Why did they feel a trial necessary? Liquidating those who "knew too much" could have been accomplished more simply and quietly, at night somewhere, for "trying to escape while under escort," a procedure that was not new and had produced satisfactory results some years earlier when, on the night of November 30, 1938, Codreanu and thirteen of his followers were assassinated by King Carol's henchmen. Did they need a justification in legal form for concluding an unsuccessful experiment and eliminating those who might talk inopportunely? Perhaps in time we shall know.

At any rate, the "show trial" to teach the people a lesson never took place, but instead hearings were held behind closed doors, attended only by prison directors, interrogating officers, and Communist political personalities little known or completely without any contact with the people.

One was able to learn very little of what went on in the secret proceedings and nothing at all of what the accused had to say. Some aspects of the trial were learned from Party members who could not keep their mouths shut and from the forty witnesses, who were all prisoners who had passed through unmaskings or were victims of some sort.

By collating this information with various slips of the tongue on the part of political officers in the prisons, the course of the trial can partly be reconstructed. Witnesses testified separately, none being allowed to be present at any proceedings except the one at which he answered the questions asked him by the Tribunal's president. They were not told who were the members of the Tribunal, whose names were never made public, but they could see that the judges and the prosecutor were superior officers, perhaps from the cadres of military justice. [1]

It would seem impossible for the Communists to find a way of exculpating themselves, but, no matter how absurd it sounds, they found one: they alleged that the unmaskings at Pitesti had been initiated by the leaders of the nationalist student group!! Crimes were committed against the prisoners by these nationalists in order to blame the Communist regime and discredit it in the eyes of the people and of international opinion!

The military prosecutor demanded punishment of the "nationalist" defendants for crimes against humanity, for all the crimes were blamed on them. And to bolster the monstrous lie and make it hold together, they implied that there was someone from the outside who must have given directives to those inside the prison who were "in the conspiracy. " It was then no problem at all to prove that there must have been a responsible person who established the liaison between the leader from abroad and those in prison. Several persons were considered for this role, among them a lawyer from Iasi, but in the end they decided upon a student. If my memory serves me well, he was named Simionescu; in any case, whatever his name, he was tortured for months in the Ministry of the Interior, and kept continually in leg-irons and handcuffs, to force him to recite the testimony dictated by the Securitate. [2] But Simionescu refused. Had they really insisted very much, and been determined to produce the testimony they wanted, they could, of course, have done so; all they would have needed was time to brainwash the unfortunate individual whom they chose and teach him his "confession. " But a sudden -- and inexplicable -- urgency did not allow time for proper preparation. After three years of pre-trial investigations and interrogation of over a hundred prisoners who had passed through unmaskings, the case was brought to trial with a haste that can be explained only by a sudden need [3] to dispose of it as quickly as possible.
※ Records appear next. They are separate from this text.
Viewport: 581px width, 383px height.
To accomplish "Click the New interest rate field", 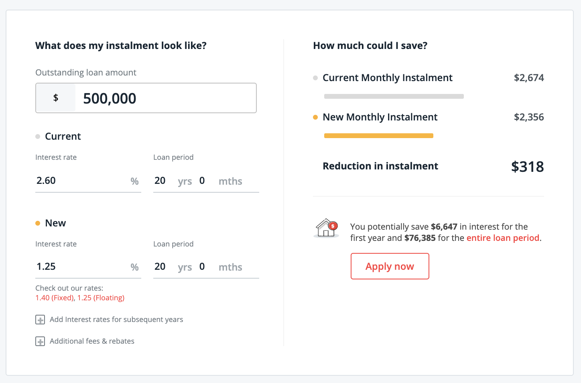I will pos(80,267).
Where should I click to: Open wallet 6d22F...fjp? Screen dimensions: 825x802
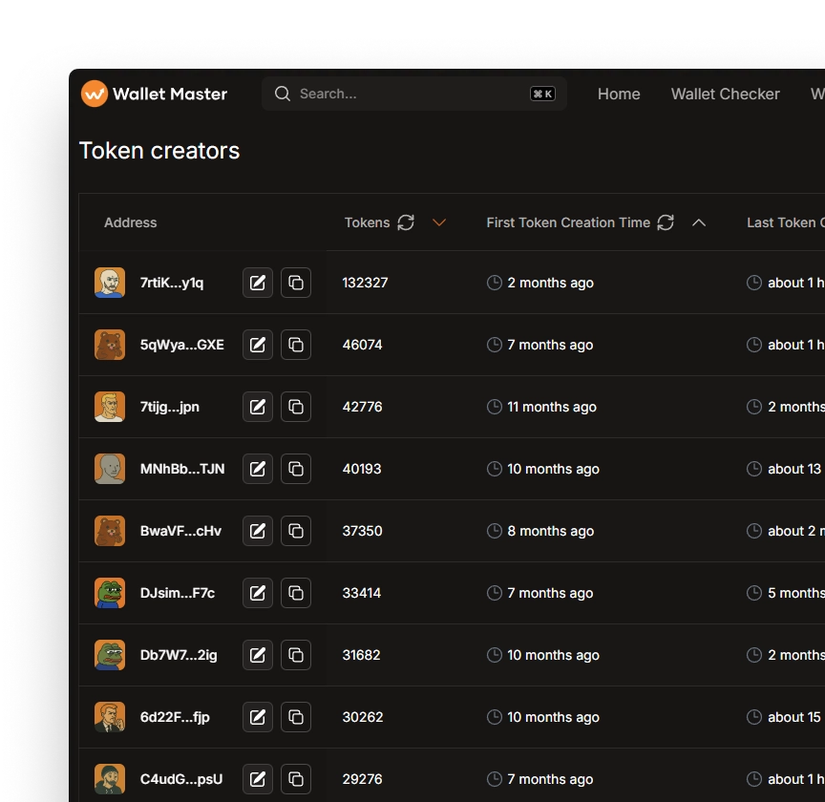[175, 717]
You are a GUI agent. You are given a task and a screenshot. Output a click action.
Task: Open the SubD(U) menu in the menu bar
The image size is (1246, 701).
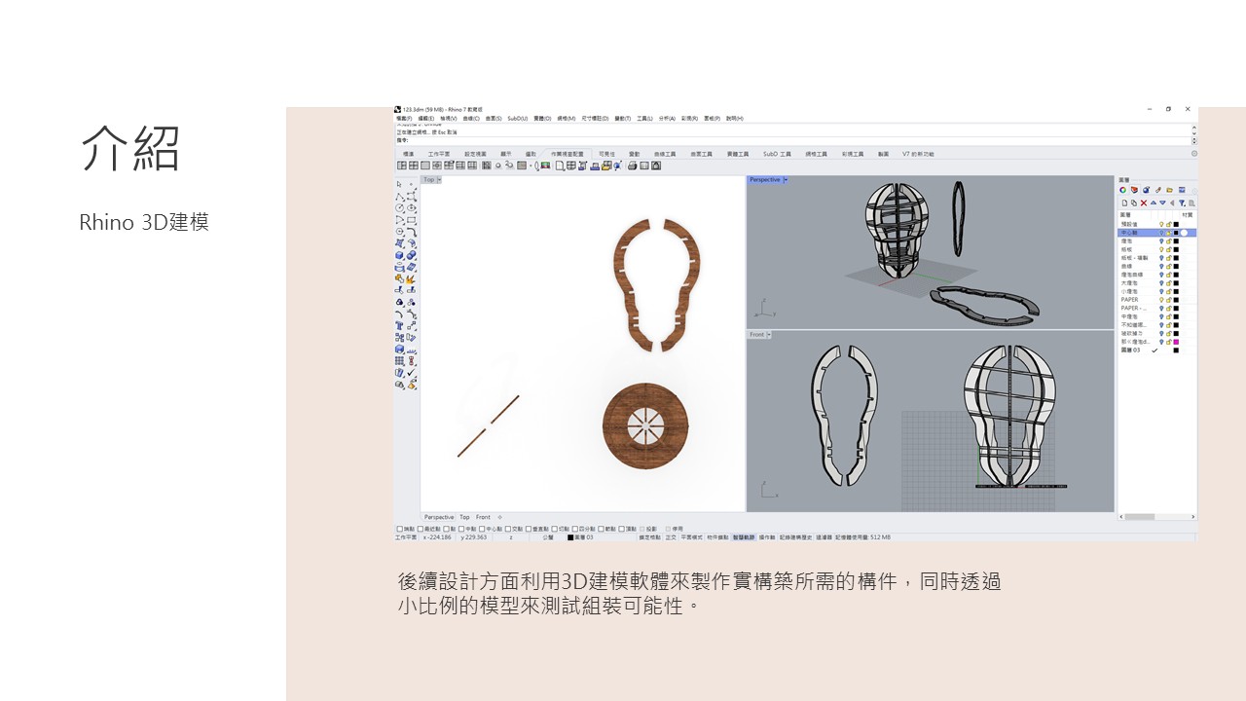pos(517,119)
In the end, allegations of the responsibility of persons outside the prison were discarded or suppressed, leaving the only responsible head Turcanu!

Prisoners put in the dock as defendants at this trial were: Eugen Turcanu ("And lo! his name led all the rest!"); Alexandru Popa, nicknamed Tanu; Martinus; Constantin Juberian; Cornel Pop; Levinschi; Doctor Barbosu, official physician of Gherla prison, now become useless and therefore dangerous; and several others.

The trial was started in October 1954, but it is not known how long it lasted. Testimony of the 40 witnesses for the prosecution took several days. Sentences were pronounced around the middle of December, but news of the trial did not reach our prison till February or March 1955, coming first through Jilava or some other prison from which a prisoner was transferred. I learned it from a person in the prison's infirmary, who transmitted the news by a hand put through a crack in the window shutter. Later, several prisoners confirmed the report, as did, indirectly, the Military Tribunal of Bucharest when it published the death notice of-one of the condemned.

The witnesses testified under heavy guard and were "closely counseled" by the officers interrogating them at the Ministry. As before mentioned, they were introduced into the hearings one at a time, so they knew nothing of the over-all proceedings.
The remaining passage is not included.